Abstract

JavaScript is often rated as the most popular programming language for the development of both client-side and server-side applications. Because of its popularity, JavaScript has become a frequent target for attackers, who exploit vulnerabilities in the source code to take control over the application. To address these JavaScript security issues, such vulnerabilities must be identified first.
Existing studies in vulnerable code detection in JavaScript mostly consider package-level vulnerability tracking and measurements. However, such package-level analysis is largely imprecise as real-world services that include a vulnerable package may not use the vulnerable functions in the package. Moreover, even the inclusion of a vulnerable function may not lead to a security problem, if the function cannot be triggered with exploitable inputs.
In this thesis, we develop a vulnerability detection framework that uses vulnerable pattern recognition and textual similarity methods to detect vulnerable functions in real-world JavaScript projects, combined with a static multi-file taint analysis mechanism to further assess the impact of the vulnerabilities on the whole project (i.e., whether the vulnerability can be exploited in a given project).
We compose a comprehensive dataset of 1,360 verified vulnerable JavaScript functions using the Snyk vulnerability database and the VulnCode-DB project. From this ground-truth dataset, we build our vulnerable patterns for two common vulnerability types: prototype pollution and Regular Expression Denial of Service (ReDoS).
With our framework, we analyze 9,205,654 functions (from 3,000 NPM packages, 1892 websites and 557 Chrome Web extensions), and detect 117,601 prototype pollution and 7,333 ReDoS vulnerabilities.

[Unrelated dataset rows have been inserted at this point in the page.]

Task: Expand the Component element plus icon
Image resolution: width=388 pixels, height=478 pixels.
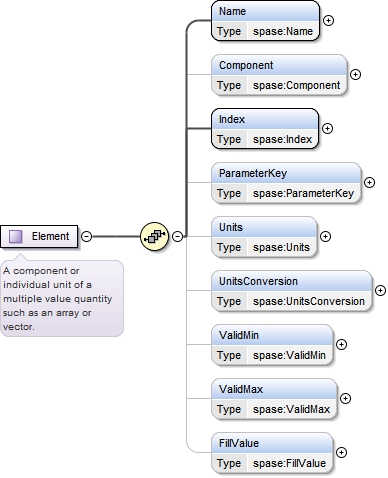Action: pyautogui.click(x=356, y=74)
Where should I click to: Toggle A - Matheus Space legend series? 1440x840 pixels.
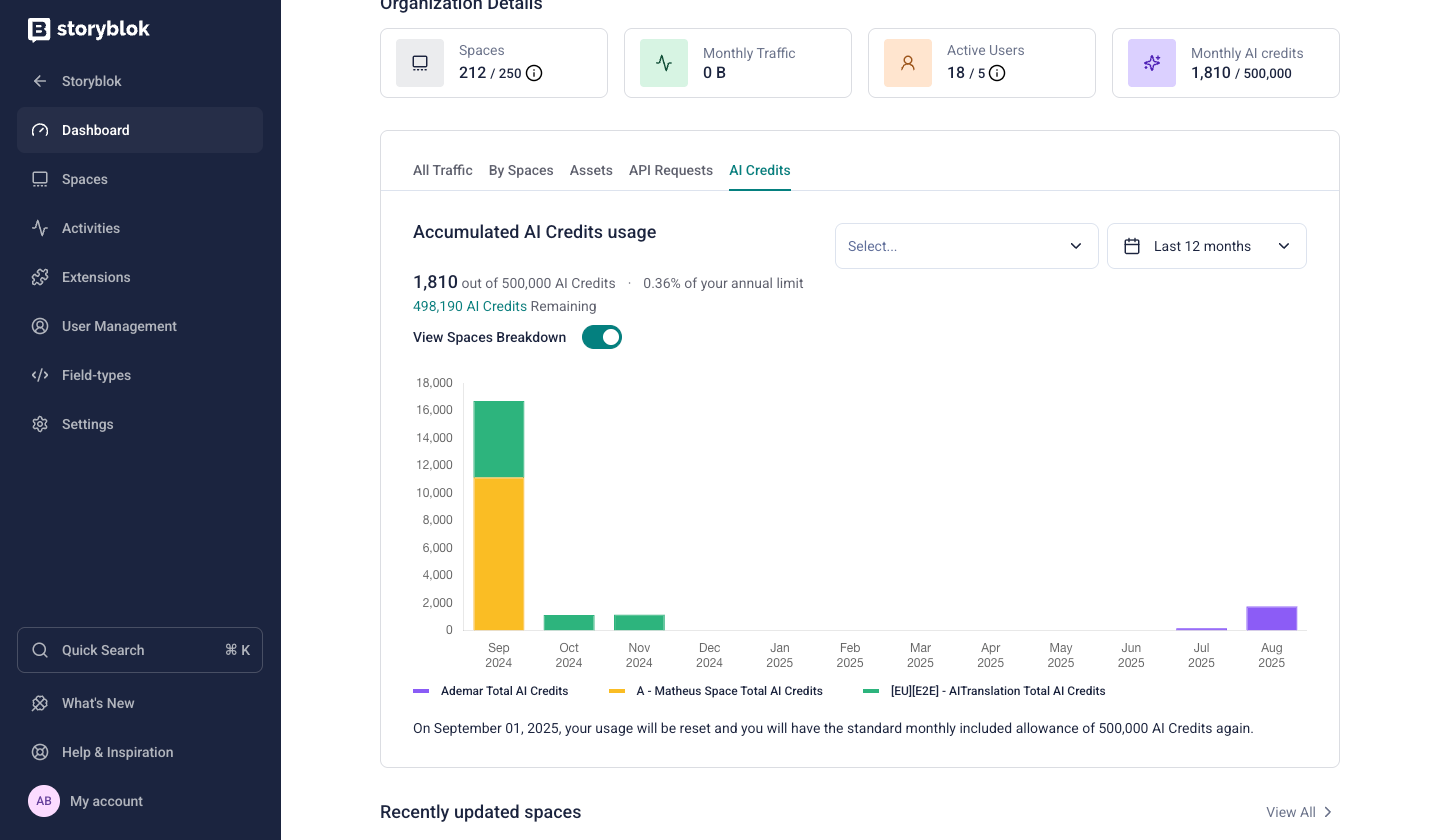click(729, 691)
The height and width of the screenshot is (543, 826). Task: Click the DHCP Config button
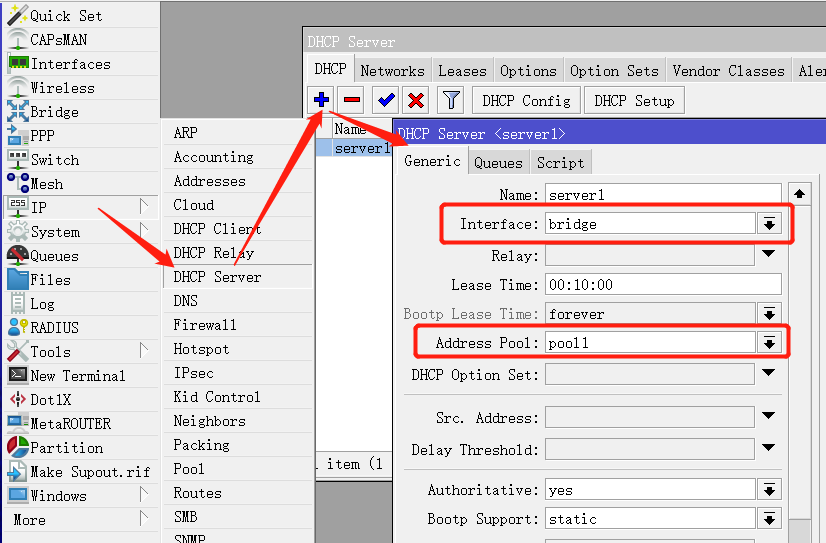point(526,100)
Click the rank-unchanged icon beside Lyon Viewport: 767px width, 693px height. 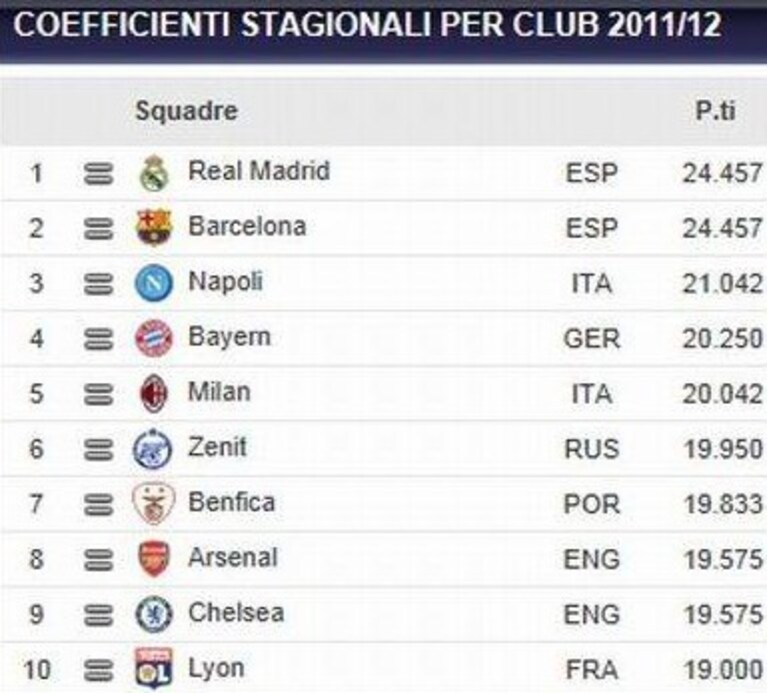pyautogui.click(x=98, y=670)
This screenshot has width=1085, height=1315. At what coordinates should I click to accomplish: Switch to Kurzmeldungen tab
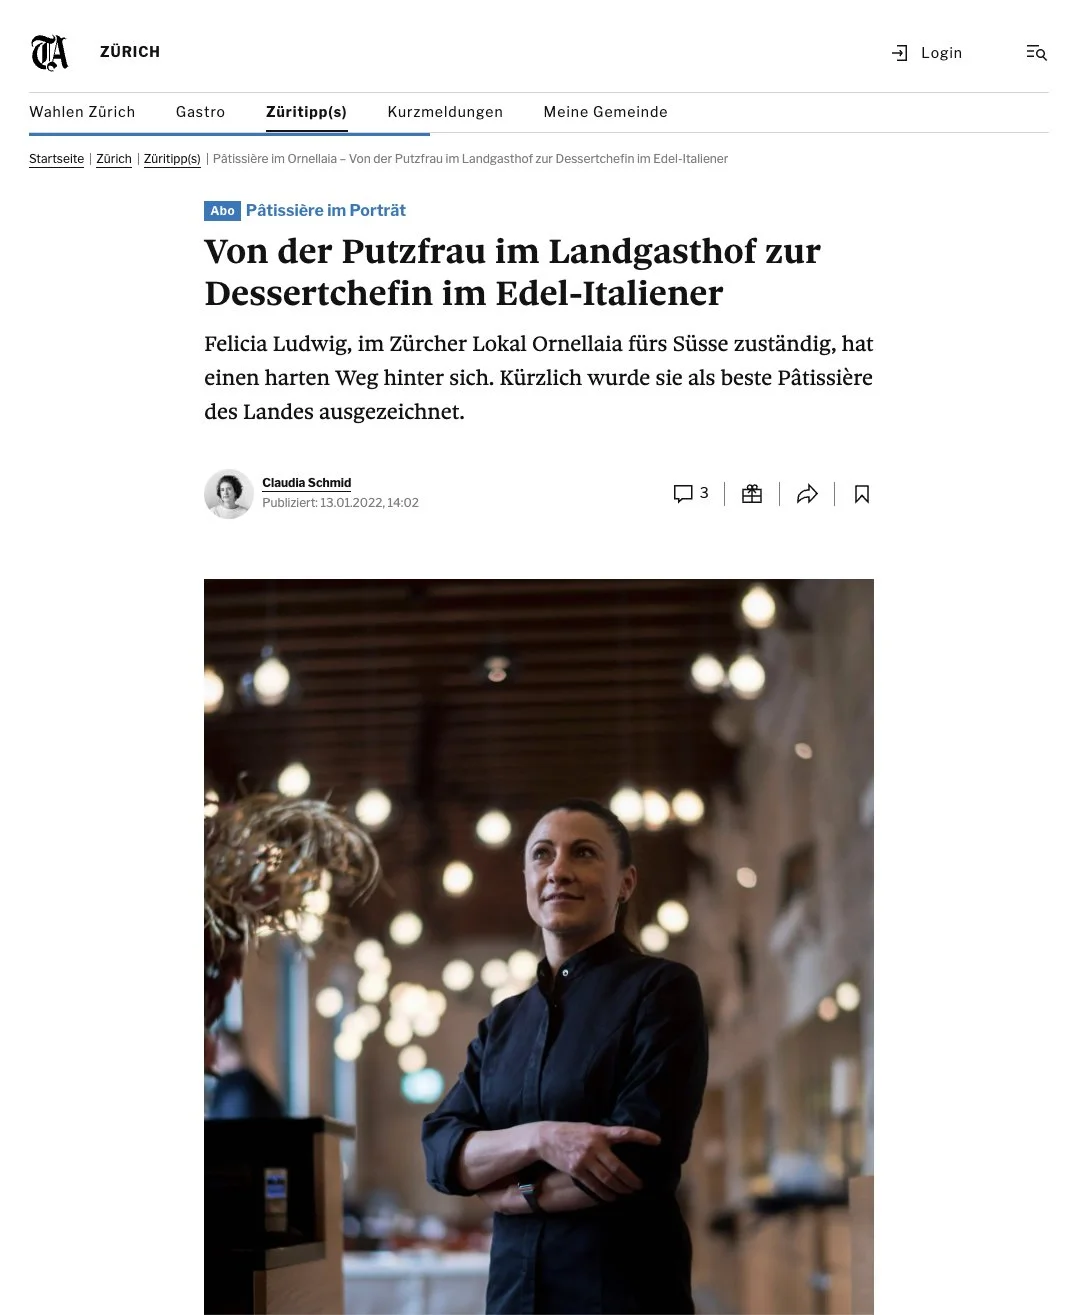(445, 112)
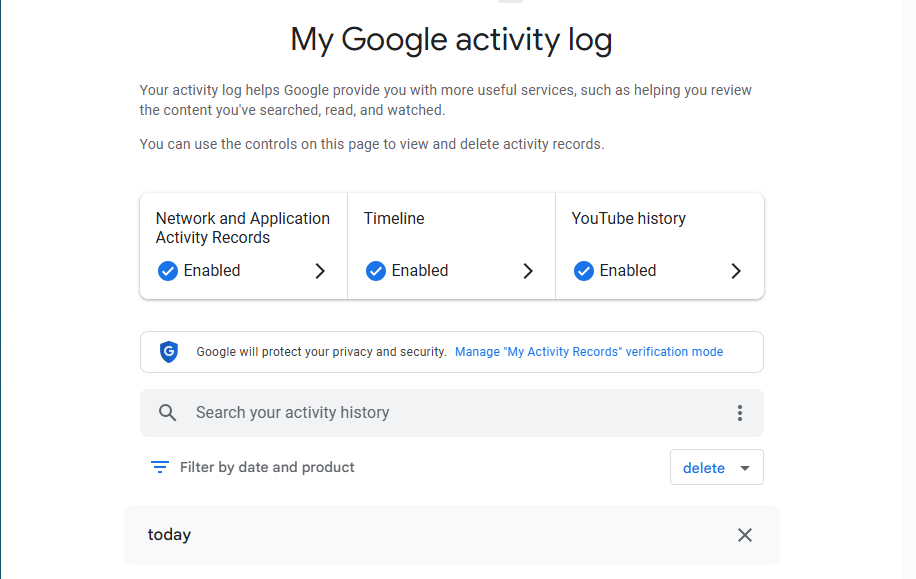This screenshot has width=916, height=579.
Task: Toggle the Network and Application Activity Records setting
Action: point(242,245)
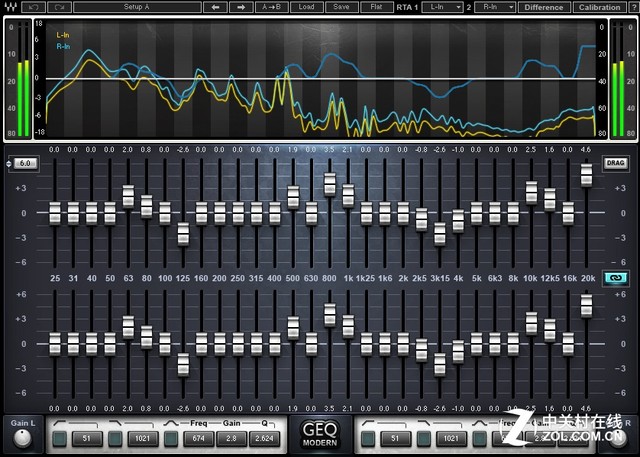
Task: Enable the left bell filter switch
Action: [171, 439]
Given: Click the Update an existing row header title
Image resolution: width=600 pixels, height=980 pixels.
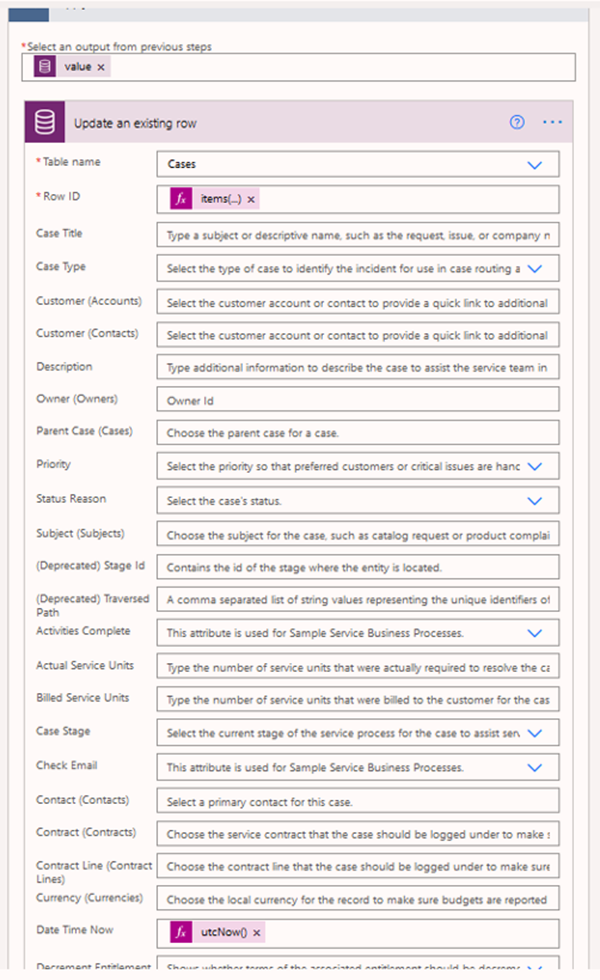Looking at the screenshot, I should tap(135, 123).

By further processing all 5,839 findings from NPM packages with our taint analyzer, we verify the exploitability of 290 zero-day cases across 134 NPM packages. In addition, we conduct an in-depth contextual analysis of the findings in 17 popular/critical projects and study the practical security exposure of 20 functions. With our semi-automated vulnerability reporting functionality, we disclose all verified findings to project owners. We also obtained four CVEs for our findings, two of them rated as 9.8/10 (critical) severity, one as 9.1/10 (critical), and one as 7.5/10 (high) severity; several other CVE requests are still in the process now. As evident from the results, our approach can shift JavaScript vulnerability detection from the coarse package/library level to the function level, and thus improve the accuracy of detection and aid timely patching.